Voilà cinq siècles, l’humaniste anglais Thomas More prônait un revenu d’existence pour les gueux – ne serait-ce que pour les soustraire à la tentation de la délinquance… Depuis, l’idée a fait son chemin et suscité un « mouvement social » international ainsi qu’une avalanche éditoriale…

Le Cogito « Je touche un salaire donc je suis » qui a marqué notre vie en commun depuis un siècle ne fait plus société, ne serait-ce qu’en raison de la raréfaction du travail rémunéré qui met les individus en « compétition » effrénée sur un « marché du travail » engorgé… Qu’est-ce qui justifie, au fond, cette guerre que chacun est sommé de livrer contre tous au nom de la « compétitivité » ? se demande David Dennery, le directeur de la publication de Nexus. Le bimestriel consacre un dossier à « la nature du lien que nous entretenons entre revenu et activité » : « Une fois gratifiés par nos parents du merveilleux cadeau que la vie est censée représenter, nous nous retrouvons pétris de l’idée qu’il nous faut la « mériter » et la « gagner », notre vie. Avec une nature si généreuse qu’elle permet à 3% d’agriculteurs de nourrir une population entière, est-ce bien raisonnable de s’empoisonner la vie avec ce genre de chose ? L’énergie fossile ou électrique qui démode le recours à l’effort musculaire ne profiterait qu’aux actionnaires ? L’alternative : un revenu de base, offert sans condition à tous. Le plus surprenant, une fois franchi le pas du « il n’y aura pas assez pour tout le monde », c’est qu’on a bien du mal à comprendre ce qui justifie tant cette « compétition » à laquelle nous nous plions. Ainsi que le faisait remarquer malicieusement Boris Vian, « le paradoxe du travail, c’est que l’on ne travaille, en fin de compte, que le supprimer. ».

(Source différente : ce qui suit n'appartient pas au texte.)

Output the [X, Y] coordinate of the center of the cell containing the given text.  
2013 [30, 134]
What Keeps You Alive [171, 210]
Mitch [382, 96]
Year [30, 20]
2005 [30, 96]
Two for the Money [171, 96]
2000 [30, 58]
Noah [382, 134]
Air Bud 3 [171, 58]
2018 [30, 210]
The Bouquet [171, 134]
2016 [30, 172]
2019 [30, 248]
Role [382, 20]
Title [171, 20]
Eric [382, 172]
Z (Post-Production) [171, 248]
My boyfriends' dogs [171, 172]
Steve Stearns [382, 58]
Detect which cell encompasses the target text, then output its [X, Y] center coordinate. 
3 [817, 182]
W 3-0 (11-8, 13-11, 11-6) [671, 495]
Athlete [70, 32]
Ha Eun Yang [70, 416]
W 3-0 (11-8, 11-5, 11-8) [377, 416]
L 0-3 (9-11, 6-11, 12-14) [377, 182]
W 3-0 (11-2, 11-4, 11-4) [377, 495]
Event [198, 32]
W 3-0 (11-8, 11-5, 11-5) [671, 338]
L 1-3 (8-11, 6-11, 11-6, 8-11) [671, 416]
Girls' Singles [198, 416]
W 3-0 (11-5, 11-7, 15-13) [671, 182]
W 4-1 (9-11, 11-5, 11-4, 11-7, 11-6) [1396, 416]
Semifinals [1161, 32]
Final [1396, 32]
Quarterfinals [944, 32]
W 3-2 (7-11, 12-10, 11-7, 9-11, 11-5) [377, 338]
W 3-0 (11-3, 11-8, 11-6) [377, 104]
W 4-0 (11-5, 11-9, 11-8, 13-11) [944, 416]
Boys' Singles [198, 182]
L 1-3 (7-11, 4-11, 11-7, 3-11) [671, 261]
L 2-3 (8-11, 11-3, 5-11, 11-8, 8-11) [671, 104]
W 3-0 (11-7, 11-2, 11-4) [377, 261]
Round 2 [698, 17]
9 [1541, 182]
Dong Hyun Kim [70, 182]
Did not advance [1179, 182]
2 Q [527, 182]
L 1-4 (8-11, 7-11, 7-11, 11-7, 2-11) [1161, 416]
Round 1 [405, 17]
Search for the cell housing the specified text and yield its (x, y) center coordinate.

Coordonateur du dossier, Edouard Ballot s’étonne qu’un nouveau-né soit accueilli en France par une « dette publique de base d’environ 30 000 euros » : « Quel cadeau de bienvenue ! L’énormité des dettes publiques est un argument facile contre le revenu (et la dot) d’existence. Argument fallacieux, en premier lieu si on l’envisage non comme une dette, au même titre que le « don de la nature » qui est à la source de tout, absolument tout le système économique. L’argent – et la dette – n’est pas LE problème (…) Le choix du revenu d’existence relève avant tout d’une volonté politique et d’une organisation plus intelligente des richesses. ».

« Pourquoi chacun n’a-t-il pas déjà un revenu de base ? » interroge l’activiste Scott Santens qui, sur sa plateforme de parrainage Patreon, arrive à en réunir l’équivalent mensuel : « Parce que c’est mauvais pour les gens de vivre sans devoir prouver qu’ils le méritent ? Parce que dans un monde où 1% de la population possède autant de richesses que les 99%, nous ne pouvons pas nous l’offrir ? Avons-nous tous le droit de vivre, ou non ? ».

 

De la précarité subie à la mobilité choisie

Barb Jacobson, responsable du réseau européen en faveur d’un revenu de base inconditionnel rappelle : « Le revenu de base ferait disparaître ces « barrières à l’emploi » dont les politiciens aiment tant parler, et agirait en sorte que les mesures de flexibilité du travail ne jouent plus contre les gens mais en leur faveur. ».

 Son instauration permettrait de passer de l’actuel modèle de précarité subie à un autre modèle de « mobilité choisie » qui ne condamnerait plus des millions d’ « inactifs » surnuméraires à un pesant sentiment d’inutilité sociale – mais refonderait un socle de confiance pour une société enfin fonctionnelle…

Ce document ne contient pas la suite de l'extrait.